*What you are asked to do:* Using the records below, return exactly the lines from the one containing "Image resolution: width=980" through the last, and omit pictures.

Collected data entries
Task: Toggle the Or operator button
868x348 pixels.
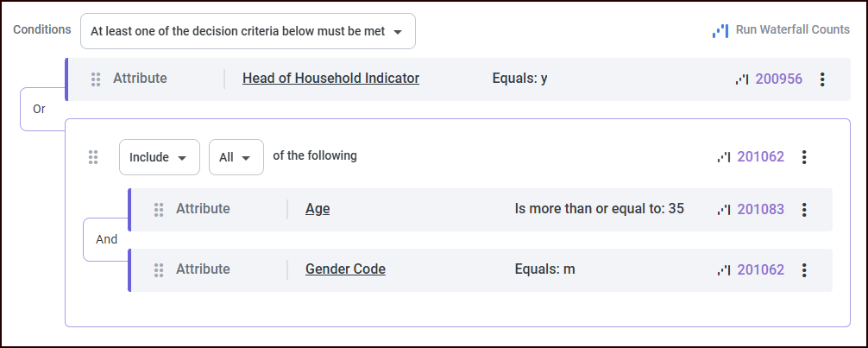Action: [40, 110]
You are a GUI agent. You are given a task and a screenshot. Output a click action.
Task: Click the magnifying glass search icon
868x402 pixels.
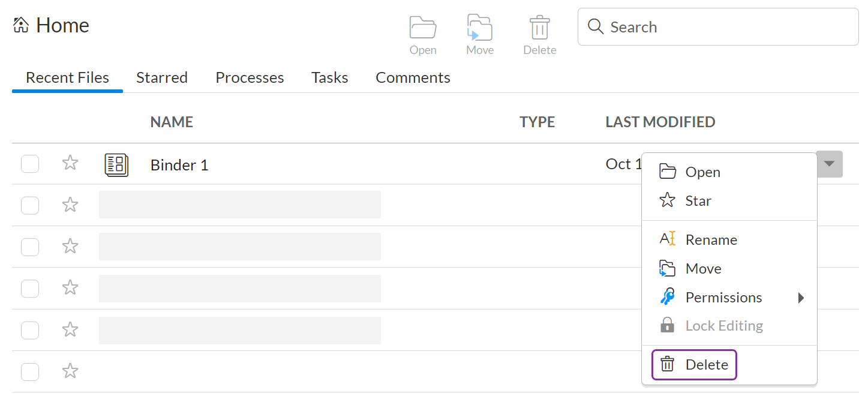coord(596,26)
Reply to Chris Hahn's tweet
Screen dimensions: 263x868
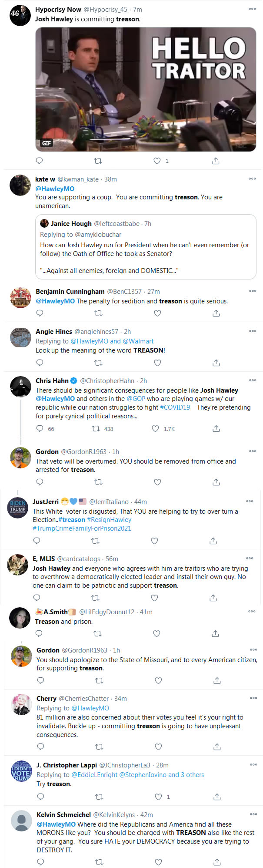click(40, 429)
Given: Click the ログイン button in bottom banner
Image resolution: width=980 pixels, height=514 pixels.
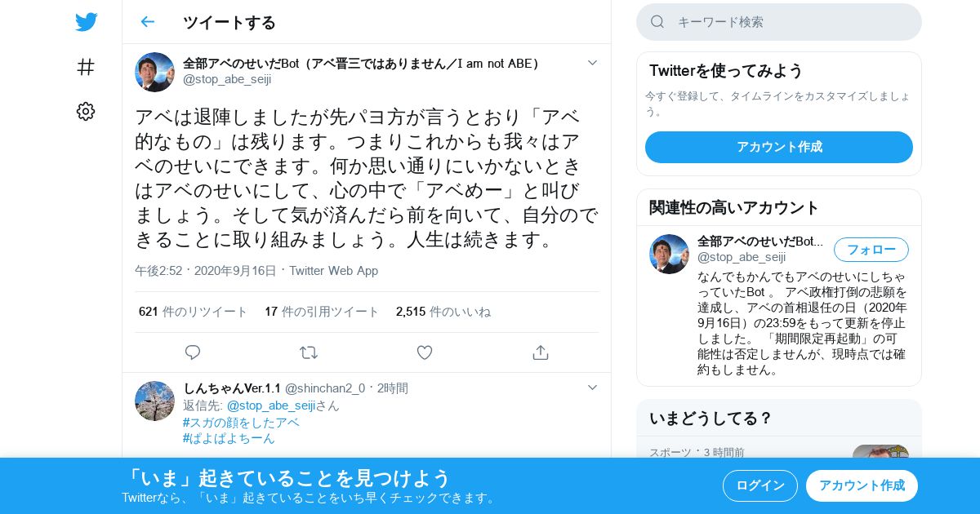Looking at the screenshot, I should [760, 485].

*Answer to this problem:*
Image resolution: width=980 pixels, height=514 pixels.
Looking at the screenshot, I should [760, 485].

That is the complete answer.